(Source records)
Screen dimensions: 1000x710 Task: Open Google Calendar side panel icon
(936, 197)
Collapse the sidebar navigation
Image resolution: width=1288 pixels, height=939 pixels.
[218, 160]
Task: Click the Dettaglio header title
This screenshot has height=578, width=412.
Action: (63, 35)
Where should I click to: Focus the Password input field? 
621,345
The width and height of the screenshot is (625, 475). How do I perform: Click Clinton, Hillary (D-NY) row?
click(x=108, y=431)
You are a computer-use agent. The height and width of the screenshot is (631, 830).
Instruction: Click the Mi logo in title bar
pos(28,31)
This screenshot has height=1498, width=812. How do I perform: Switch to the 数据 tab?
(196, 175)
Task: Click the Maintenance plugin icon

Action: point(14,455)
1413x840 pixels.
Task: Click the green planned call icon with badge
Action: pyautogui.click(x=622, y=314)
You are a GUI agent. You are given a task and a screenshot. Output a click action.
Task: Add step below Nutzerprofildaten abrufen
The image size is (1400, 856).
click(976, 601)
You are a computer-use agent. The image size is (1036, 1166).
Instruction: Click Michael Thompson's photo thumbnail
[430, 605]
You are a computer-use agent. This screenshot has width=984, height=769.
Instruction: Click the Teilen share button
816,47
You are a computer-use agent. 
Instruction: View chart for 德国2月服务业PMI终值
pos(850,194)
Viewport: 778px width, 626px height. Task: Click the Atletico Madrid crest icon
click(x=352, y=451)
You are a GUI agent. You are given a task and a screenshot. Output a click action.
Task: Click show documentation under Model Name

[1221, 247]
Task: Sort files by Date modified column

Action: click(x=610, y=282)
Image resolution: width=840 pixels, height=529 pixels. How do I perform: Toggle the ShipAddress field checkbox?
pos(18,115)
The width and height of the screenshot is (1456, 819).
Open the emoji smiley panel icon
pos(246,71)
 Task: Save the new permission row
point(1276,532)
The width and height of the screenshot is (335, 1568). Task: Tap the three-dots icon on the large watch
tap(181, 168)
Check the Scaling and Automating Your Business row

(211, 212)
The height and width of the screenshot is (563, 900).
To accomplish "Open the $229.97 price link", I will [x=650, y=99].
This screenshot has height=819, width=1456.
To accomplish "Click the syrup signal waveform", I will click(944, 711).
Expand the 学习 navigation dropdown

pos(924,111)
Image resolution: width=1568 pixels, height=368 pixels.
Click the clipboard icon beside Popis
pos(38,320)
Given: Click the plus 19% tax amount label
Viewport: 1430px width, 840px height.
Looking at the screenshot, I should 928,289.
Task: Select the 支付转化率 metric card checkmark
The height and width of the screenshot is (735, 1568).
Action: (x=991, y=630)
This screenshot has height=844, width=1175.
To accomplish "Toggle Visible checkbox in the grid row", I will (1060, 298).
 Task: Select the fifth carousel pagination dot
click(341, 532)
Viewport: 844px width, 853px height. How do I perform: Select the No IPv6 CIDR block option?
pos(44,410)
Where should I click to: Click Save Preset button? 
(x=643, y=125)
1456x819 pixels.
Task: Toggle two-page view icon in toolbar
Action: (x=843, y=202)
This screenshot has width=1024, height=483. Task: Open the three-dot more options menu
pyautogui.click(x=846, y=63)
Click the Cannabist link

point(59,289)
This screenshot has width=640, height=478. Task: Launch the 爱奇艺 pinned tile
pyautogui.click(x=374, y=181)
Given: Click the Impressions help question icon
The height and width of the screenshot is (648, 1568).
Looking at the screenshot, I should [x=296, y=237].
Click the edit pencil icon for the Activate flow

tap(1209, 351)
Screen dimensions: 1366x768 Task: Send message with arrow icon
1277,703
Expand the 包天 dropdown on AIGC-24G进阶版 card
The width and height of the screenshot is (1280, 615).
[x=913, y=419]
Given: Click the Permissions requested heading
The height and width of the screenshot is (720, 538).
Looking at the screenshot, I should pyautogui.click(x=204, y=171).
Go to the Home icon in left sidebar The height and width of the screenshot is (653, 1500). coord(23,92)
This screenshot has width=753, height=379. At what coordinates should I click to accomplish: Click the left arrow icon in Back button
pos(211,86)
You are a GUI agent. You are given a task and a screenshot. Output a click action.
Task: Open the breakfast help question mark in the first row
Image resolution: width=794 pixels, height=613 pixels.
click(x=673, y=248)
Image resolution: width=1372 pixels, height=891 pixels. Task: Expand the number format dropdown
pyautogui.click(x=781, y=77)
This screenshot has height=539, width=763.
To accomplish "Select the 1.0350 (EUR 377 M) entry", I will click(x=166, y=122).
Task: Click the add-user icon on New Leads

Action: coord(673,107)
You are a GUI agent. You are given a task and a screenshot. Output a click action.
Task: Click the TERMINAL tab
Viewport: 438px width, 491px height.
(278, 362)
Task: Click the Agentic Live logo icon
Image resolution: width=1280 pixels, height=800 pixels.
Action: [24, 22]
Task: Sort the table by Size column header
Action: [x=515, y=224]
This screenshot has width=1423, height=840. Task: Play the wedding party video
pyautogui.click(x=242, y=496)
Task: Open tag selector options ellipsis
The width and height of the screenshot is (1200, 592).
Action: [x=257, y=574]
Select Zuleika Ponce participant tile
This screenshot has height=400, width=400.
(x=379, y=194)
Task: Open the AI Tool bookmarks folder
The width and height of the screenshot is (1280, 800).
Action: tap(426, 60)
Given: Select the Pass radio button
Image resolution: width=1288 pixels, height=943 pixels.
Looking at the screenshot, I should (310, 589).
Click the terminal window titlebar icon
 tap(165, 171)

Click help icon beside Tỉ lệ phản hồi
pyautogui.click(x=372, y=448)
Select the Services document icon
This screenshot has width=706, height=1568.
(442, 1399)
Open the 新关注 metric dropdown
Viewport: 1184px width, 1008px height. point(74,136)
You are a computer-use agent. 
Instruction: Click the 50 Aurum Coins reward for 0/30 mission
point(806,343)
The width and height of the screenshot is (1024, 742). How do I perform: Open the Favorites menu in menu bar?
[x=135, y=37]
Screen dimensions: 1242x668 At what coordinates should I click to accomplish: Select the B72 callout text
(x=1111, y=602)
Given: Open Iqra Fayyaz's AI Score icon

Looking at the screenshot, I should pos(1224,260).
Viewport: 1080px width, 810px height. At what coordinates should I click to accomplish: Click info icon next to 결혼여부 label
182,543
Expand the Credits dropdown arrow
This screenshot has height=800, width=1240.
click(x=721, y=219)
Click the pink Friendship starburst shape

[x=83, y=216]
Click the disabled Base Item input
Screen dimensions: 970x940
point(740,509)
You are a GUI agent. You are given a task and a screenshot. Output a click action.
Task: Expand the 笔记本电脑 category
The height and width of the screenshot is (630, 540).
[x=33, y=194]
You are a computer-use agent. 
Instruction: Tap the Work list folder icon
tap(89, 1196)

Prompt: In the records above, which lines hold the string "sidebar"? Copy each one.

Response for this exercise:
Collapse the sidebar navigation
Go to the Home icon in left sidebar The height and width of the screenshot is (653, 1500). coord(23,92)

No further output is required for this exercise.